____ Selected passage

On December 14, 2022, Greystone Housing Impact Investors LP
(formerly America First Multifamily Investors, L.P., the
“Partnership”), and its affiliate, ATAX TEBS Holdings, LLC (the
“Issuer”), entered into a number of agreements pursuant to which
the Issuer issued $102.7 million aggregate principal amount of
Taxable Secured Notes 2022 Series A (“Notes”). The proceeds of the
Notes were used to redeem the Issuer’s previously issued Taxable
Secured Notes 2020 Series A as discussed in Item 1.02
below.
The Notes were issued under an Indenture of Trust dated as of
December 14, 2022 (the “Indenture”) by and between the Issuer and
U.S. Bank Trust Company, National Association, as trustee (in such
capacity, the “Trustee”), and a Supplemental Agreement dated as of
December 14, 2022 (the “Supplemental Agreement”) by and between the
Issuer, FMSbonds, Inc., as underwriter (“FMS”), Mizuho Capital
Markets LLC, as noteholder representative (“Mizuho”), and the
Trustee. The Notes are secured by the Partnership’s residual
certificates associated with the trusts that issued the Freddie Mac
Multifamily Variable Rate Certificates Series M-024, Freddie Mac
Multifamily M Certificates Series M-031, Freddie Mac Multifamily M
Certificates Series M-033, and Freddie Mac Multifamily M
Certificates Series M-045 (collectively, the “Class B
Certificates”). The Class B Certificates represent the
Partnership’s beneficial interests in the securitized assets held
by the Federal Home Loan Mortgage Corporation (“Freddie Mac”)
pursuant to Freddie Mac’s Tax-Exempt Bond Securitization (“TEBS”)
program.

________
____ Extracted records

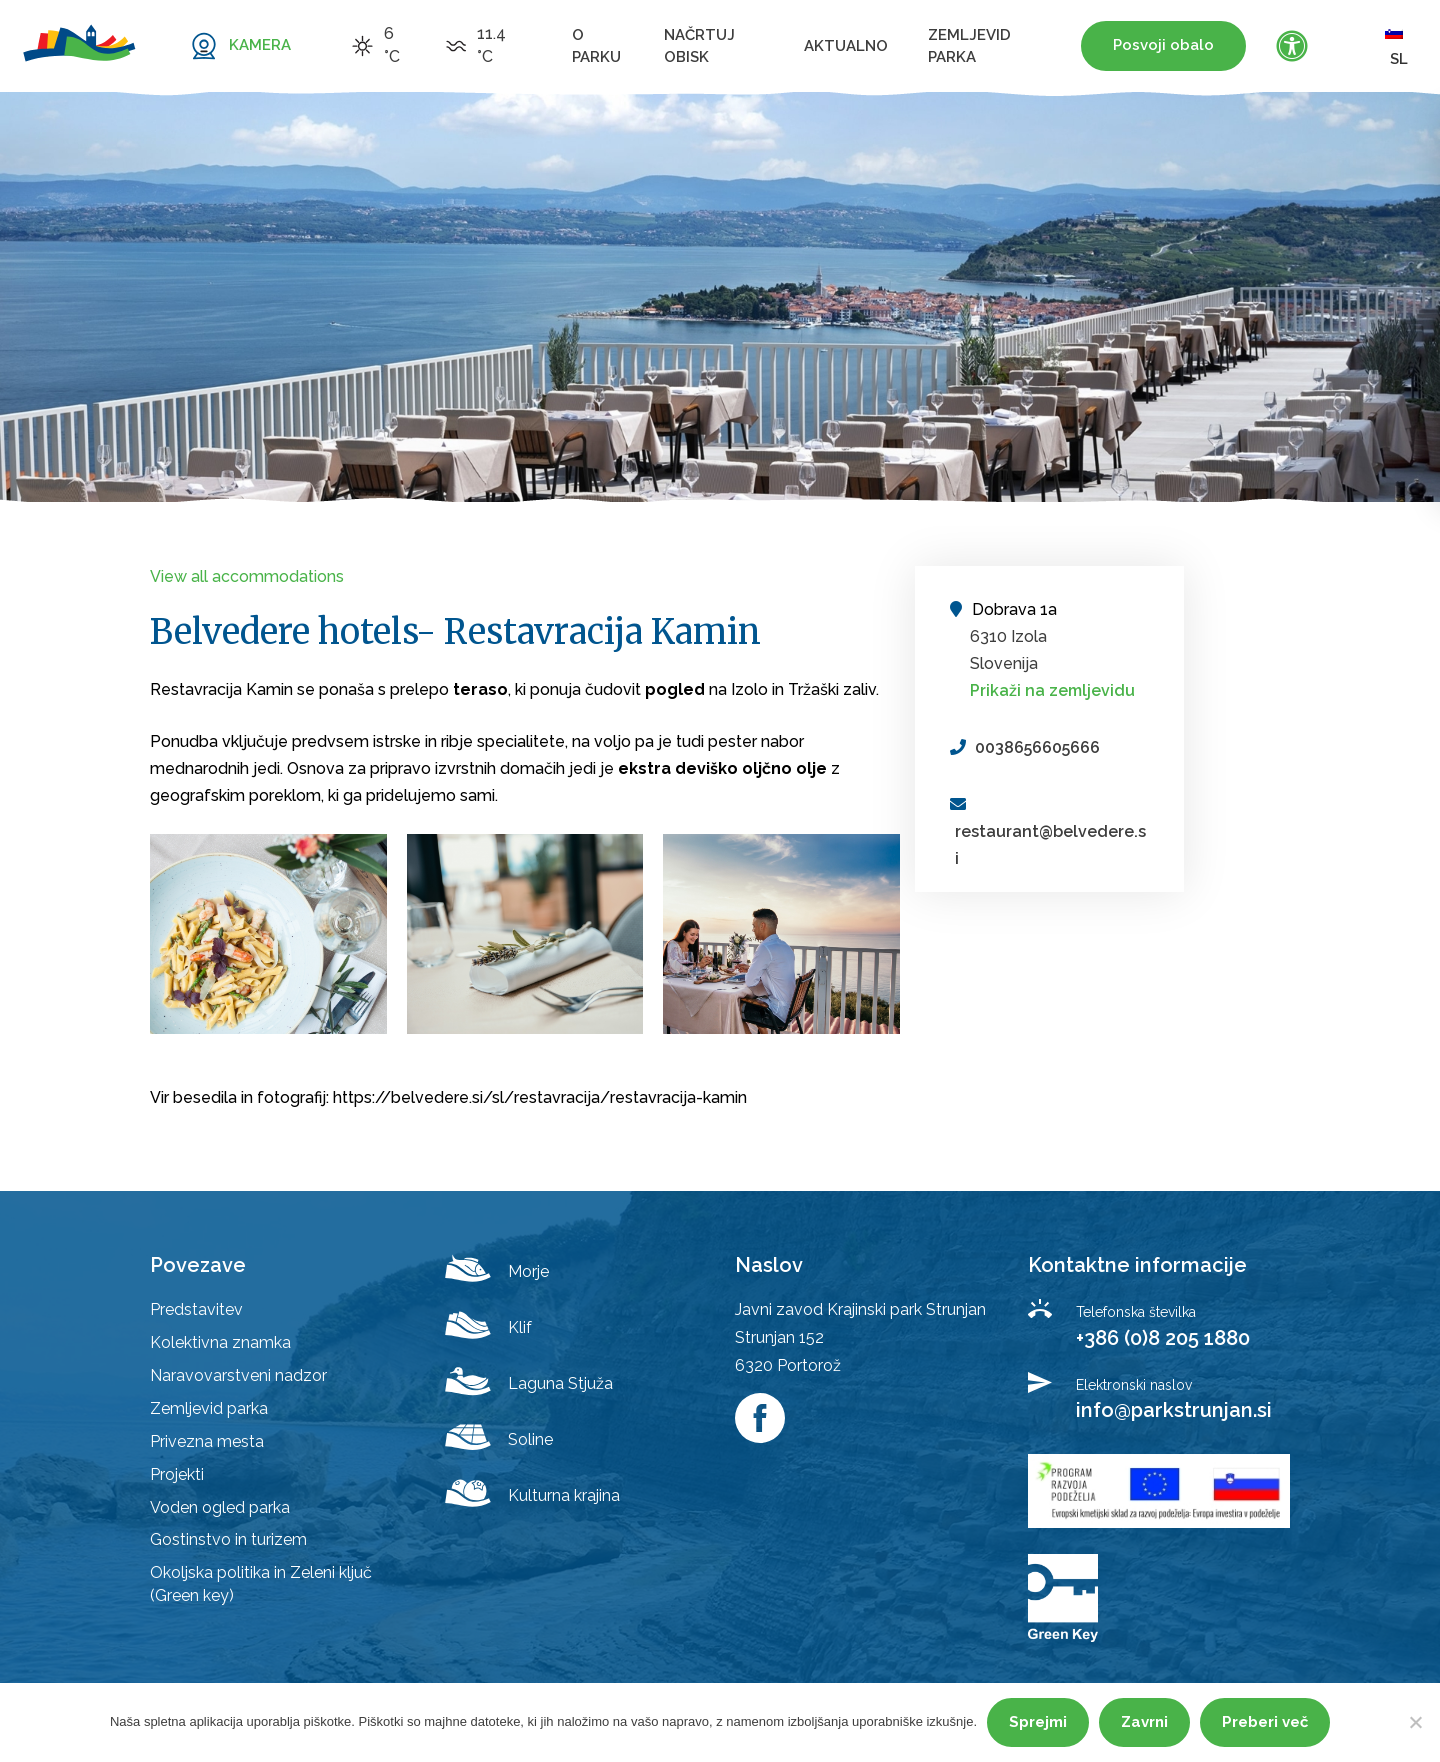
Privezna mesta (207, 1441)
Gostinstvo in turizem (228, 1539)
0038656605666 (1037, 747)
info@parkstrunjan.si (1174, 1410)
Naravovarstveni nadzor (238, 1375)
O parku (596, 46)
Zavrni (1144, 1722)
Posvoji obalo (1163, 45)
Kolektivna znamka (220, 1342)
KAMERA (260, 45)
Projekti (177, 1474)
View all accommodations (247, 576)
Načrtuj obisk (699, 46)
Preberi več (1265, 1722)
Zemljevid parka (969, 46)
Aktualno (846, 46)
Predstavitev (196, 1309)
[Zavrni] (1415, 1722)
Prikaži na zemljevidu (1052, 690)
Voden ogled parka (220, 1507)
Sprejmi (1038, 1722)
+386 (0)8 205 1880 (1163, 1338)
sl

________
____ Extracted records

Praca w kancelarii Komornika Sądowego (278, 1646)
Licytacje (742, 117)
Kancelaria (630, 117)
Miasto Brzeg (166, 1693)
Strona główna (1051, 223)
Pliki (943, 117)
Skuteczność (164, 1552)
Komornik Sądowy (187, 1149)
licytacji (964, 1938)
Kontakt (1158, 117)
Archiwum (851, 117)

________

Copy out the entire Greystone notes passage word for word.

On December 14, 2022, Greystone Housing Impact Investors LP
(formerly America First Multifamily Investors, L.P., the
“Partnership”), and its affiliate, ATAX TEBS Holdings, LLC (the
“Issuer”), entered into a number of agreements pursuant to which
the Issuer issued $102.7 million aggregate principal amount of
Taxable Secured Notes 2022 Series A (“Notes”). The proceeds of the
Notes were used to redeem the Issuer’s previously issued Taxable
Secured Notes 2020 Series A as discussed in Item 1.02
below.
The Notes were issued under an Indenture of Trust dated as of
December 14, 2022 (the “Indenture”) by and between the Issuer and
U.S. Bank Trust Company, National Association, as trustee (in such
capacity, the “Trustee”), and a Supplemental Agreement dated as of
December 14, 2022 (the “Supplemental Agreement”) by and between the
Issuer, FMSbonds, Inc., as underwriter (“FMS”), Mizuho Capital
Markets LLC, as noteholder representative (“Mizuho”), and the
Trustee. The Notes are secured by the Partnership’s residual
certificates associated with the trusts that issued the Freddie Mac
Multifamily Variable Rate Certificates Series M-024, Freddie Mac
Multifamily M Certificates Series M-031, Freddie Mac Multifamily M
Certificates Series M-033, and Freddie Mac Multifamily M
Certificates Series M-045 (collectively, the “Class B
Certificates”). The Class B Certificates represent the
Partnership’s beneficial interests in the securitized assets held
by the Federal Home Loan Mortgage Corporation (“Freddie Mac”)
pursuant to Freddie Mac’s Tax-Exempt Bond Securitization (“TEBS”)
program.